Шрифт:
. . . . .
Другой мой сосед по комнате — Иван Васильевич Р. Неисправимое животное, карьерист, циник, человек ни во что не верящий и ни о чем не думающий чисто. Охотник до баб. Тупица. Ему двадцать девять лет. Шесть лет в армии. Старшина, заведует вещевым складом. Женат. Двое детей.
— Два пацана, — сказал он мне, — одной четыре года, другой еще двух нет.
— Какие же, — я говорю, — пацаны. Обе девочки?
Смеется.
— А я их все равно всех пацанами зову.
В санатории обольщает подавальщиц и сиделок. Говорит об этом грязно и пасмурно.
Перед сном читает — одну и ту же книгу: «Кавказские поэмы» Лермонтова. Когда спрашиваешь, что он читает, — прищелкивает языком и говорит:
— Нет, здорово это!..
«Кавказские поэмы» читает уже 23 дня. Прочитав полстраницы, крепко засыпает.
Много поет. Песни какие-то дурацкие, слышанные им в госпитале, где он лежал на излечении (у него камни в почках).
На обеих руках — наколки, татуировка. Я спрашиваю, когда он сделал их.
— А-а, не говори! Ваккурат мне двенадцать лет было. По дурости сделал. А вот теперь не знаю, как быть, как их вывести. Ты не знаешь? Одна еще ничего, а вот на левой — прямо опасная.
— А что там?
Показывает:
— КИМ.
— Ну, так что же? Что тут опасного?
— Мало ли что в жизни случится. В плен попадешь или что… Так еще можно отвертеться, а тут, глядишь, под расстрел попадешь.
Симпатичный товарищ!..
. . . . .
Из песен Ивана Вас. Р.:
Падиспанчик — хорошенький танчик; Его можно всегда станцевать…И сразу же, перебивая себя, затягивает:
Мы рождены, чтоб сказку сделать былью…. . . . .
Оглушительно икает и говорит:
— Какая-то сволочь поминат.
. . . . .
Он же. Раз десять на дню:
— Так они и жили. Спали врозь, а дети были.
. . . . .
Из автобиографических рассказов И. В. Соблазнил девушку. Обещал жениться.
«Дома она белье грязное спрятала, говорит: „Маме покажу, когда запишемся, у нас такой обычай“.
На другое утро надо в загс идти. А мне на кой он ляд этот загс.
Я до гастронома дошел, печенья купил, конфеток хорошеньких, прихожу, говорю:
— У тебя метрическая выписка здесь есть?
— Нет.
— И у меня нет. А без метрической выписки не регистрируют.
Она — в слезы»…
Между прочим, говорит сильно окая. Он — нижегородец. Николай Афанасьевич, слушая его, морщится, слегка даже постанывает, как от зубной боли.
. . . . .
Рентгеновский кабинет в санатории. Над входом красный фонарь, когда он горит — вход в кабинет закрыт, там совершается таинство. Больные сидят в коридоре на лавочке, думают о своих язвах, спайках и тому подобном, вздыхают, робеют, не могут даже переговариваться… Наконец кого-нибудь вызывают. Он входит в темную комнату и первые две-три минуты ничего не видит, идет наугад, растопырив руки, — туда, где у красного абажура сидят за столом какие-то белые (вернее, розовые) халаты. Через пару минут он уже слегка освоился, уже сидит на клеенчатом диване и торопливо расстегивает пуговицы на рубашке.

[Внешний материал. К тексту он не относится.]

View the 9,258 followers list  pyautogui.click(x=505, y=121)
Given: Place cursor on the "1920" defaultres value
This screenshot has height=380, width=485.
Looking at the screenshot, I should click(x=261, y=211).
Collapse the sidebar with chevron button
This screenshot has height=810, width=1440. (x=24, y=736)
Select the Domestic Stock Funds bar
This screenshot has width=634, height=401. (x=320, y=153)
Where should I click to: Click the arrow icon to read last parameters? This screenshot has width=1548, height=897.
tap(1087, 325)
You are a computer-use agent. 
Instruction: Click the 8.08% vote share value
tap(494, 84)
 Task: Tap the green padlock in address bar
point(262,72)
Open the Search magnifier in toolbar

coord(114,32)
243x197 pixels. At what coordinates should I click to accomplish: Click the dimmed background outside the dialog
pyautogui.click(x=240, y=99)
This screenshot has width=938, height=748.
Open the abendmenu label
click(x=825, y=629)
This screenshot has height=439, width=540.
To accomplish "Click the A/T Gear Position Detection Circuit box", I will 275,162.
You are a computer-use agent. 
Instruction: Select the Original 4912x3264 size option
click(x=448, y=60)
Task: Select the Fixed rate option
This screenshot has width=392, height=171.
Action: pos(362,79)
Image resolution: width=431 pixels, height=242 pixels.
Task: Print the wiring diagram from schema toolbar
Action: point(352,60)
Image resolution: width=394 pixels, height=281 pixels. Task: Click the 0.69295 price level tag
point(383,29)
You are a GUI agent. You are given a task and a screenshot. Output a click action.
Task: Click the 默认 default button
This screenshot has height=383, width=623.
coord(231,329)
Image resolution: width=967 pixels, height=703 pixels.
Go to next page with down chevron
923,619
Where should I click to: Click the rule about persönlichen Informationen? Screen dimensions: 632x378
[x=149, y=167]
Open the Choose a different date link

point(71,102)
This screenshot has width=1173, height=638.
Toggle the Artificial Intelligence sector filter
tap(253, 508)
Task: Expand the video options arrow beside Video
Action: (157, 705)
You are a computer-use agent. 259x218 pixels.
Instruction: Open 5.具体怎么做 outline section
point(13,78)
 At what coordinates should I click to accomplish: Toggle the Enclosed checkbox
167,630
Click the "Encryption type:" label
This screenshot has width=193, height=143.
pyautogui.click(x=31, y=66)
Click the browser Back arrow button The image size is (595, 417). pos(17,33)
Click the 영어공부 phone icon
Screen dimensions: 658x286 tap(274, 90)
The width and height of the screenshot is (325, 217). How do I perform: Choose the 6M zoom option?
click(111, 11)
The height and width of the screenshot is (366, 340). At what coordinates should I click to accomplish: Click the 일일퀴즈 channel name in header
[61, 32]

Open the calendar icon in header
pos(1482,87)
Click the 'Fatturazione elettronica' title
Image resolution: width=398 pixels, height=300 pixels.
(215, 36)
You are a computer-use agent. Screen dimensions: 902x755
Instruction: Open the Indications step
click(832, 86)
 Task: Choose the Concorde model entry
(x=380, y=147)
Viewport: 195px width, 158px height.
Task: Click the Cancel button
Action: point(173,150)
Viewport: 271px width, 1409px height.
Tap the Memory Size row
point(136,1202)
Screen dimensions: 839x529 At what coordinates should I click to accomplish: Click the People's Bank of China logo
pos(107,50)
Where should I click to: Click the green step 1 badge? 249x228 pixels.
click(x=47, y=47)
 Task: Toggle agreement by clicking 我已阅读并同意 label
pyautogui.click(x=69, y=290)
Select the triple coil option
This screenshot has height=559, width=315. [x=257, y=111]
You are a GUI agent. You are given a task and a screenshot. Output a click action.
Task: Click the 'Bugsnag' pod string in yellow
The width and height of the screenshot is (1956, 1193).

Рентгенолог — полный, немолодой уже человек (почему-то думаешь, что он был в свое время полковым врачом) — записывает результаты очередного просвечивания. Записывает по памяти, каждую фразу отчетливо произносит вслух, а его помощник, молодой человек с изможденным лицом (тут вспоминаешь, что рентген убивает гормоны, делает молодых стариками), этот несчастный пишет под диктовку копию рентгенограммы. Свет — розовый, слабый, как в лаборатории фотолюбителя. Но — алхимики в белых халатах привыкли.
Раздетый до пояса очередной больной поднимается на маленький эшафотик, перелезает через какие-то железные штуки и оказывается в огромной металлической кассете. Не то гильотина, не то гектографический пресс. В руку ему молоденькая сестричка сует граненый стакан с белой густой кашей. Выключается свет. Стрекочет аппарат. Рентгенолог сидит, широко расставив ноги, на низеньком табурете — перед экраном, на котором появляются смутные очертания человеческого нутра.
Рука в резиновой перчатке подлезает под экран и впивается в живот больного.